Сын лесника обиженно опустил руки.

— Гордячка, — сказал он, и его скулы покрыл смуглый румянец, — всё равно, кроме меня, кто возьмёт тебя в жены? Ты же дочь падшей? Я же женюсь, пойду с тобой в Храм Надмирного Света. Я уже и выкуп припас жрецу. Отец не против, а мать мне чужая.

— Трать свой выкуп. Мне не понадобится. Не надейся лучше. Я люблю тебя только как друга детства. И всё.

— Когда окончишь школу, я всё равно женюсь на тебе, — сказал он упрямо, думая, что её слова обычные ужимки девчонок, но слегка обиделся. После чего ушёл.

— Ещё в школе учится, а уже с парнями к оградам жмётся, — сказала жена лесника, проходившая мимо.

— Дочь падшей, чего и ждать? — ответила ей другая, шедшая с ней рядом. Икри усмехалась им в лицо. Что ей было до их обвинений? Их мир ей не принадлежал, а они казались ей серыми бесцветными его тенями. Телом почти подросток, в душе она уже несла пережитые в странных снах ласки мужчины, сделавшие её женщиной в душе. Это было странно, ни на что не похоже. И не с кем было поделиться. Даже с бабушкой нельзя было о таком говорить. И покидало это ощущение только тогда, когда наступало окончательное пробуждение.

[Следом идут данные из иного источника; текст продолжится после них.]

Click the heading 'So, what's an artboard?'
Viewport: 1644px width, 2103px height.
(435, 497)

Утренний затяжной диалог с Вендом

Перед самым пробуждением вдруг всплыла, как рыбка из глубин его сна та девушка, увиденная в горах. И хотя он любил и ласкал её как Голубику, чувства к ней были острые и невероятно реальные, как и бывает во сне, когда долго живёшь один. Он узнал незнакомку, о которой не забывал ни на миг. Она продолжала всё также смотреть на него, будто она его знала и звала глазами, в которых отражалось их зелёное небо, но уже не со своей каменной, нависшей над пропастью площадки, а в пространстве его души.

Проснувшись, Антон долго удерживал в себе состояние блаженства, но подумав, решил, что, всё же, это была Голубика, трансформированная сном. Как никогда остро ощутил он своё одиночество.

В своей лаборатории он был один. И было не до работы. Вообще, Венд сослужил ему невольную службу. К себе он его ещё и не взял окончательно, но здесь в «ЗОНТе» его уже и не воспринимали как коллегу, не грузя работой. Антон слонялся без особого дела, и его никто не искал, никому он был не нужен. Венд считал его пока подданным «ЗОНТа», а главный в «ЗОНТе» Арсений Тимурович уже дал своё согласие Венду и не обращал на младшего коллегу внимания. Это был как бы и отпуск перед его окончательным переводом в военную структуру.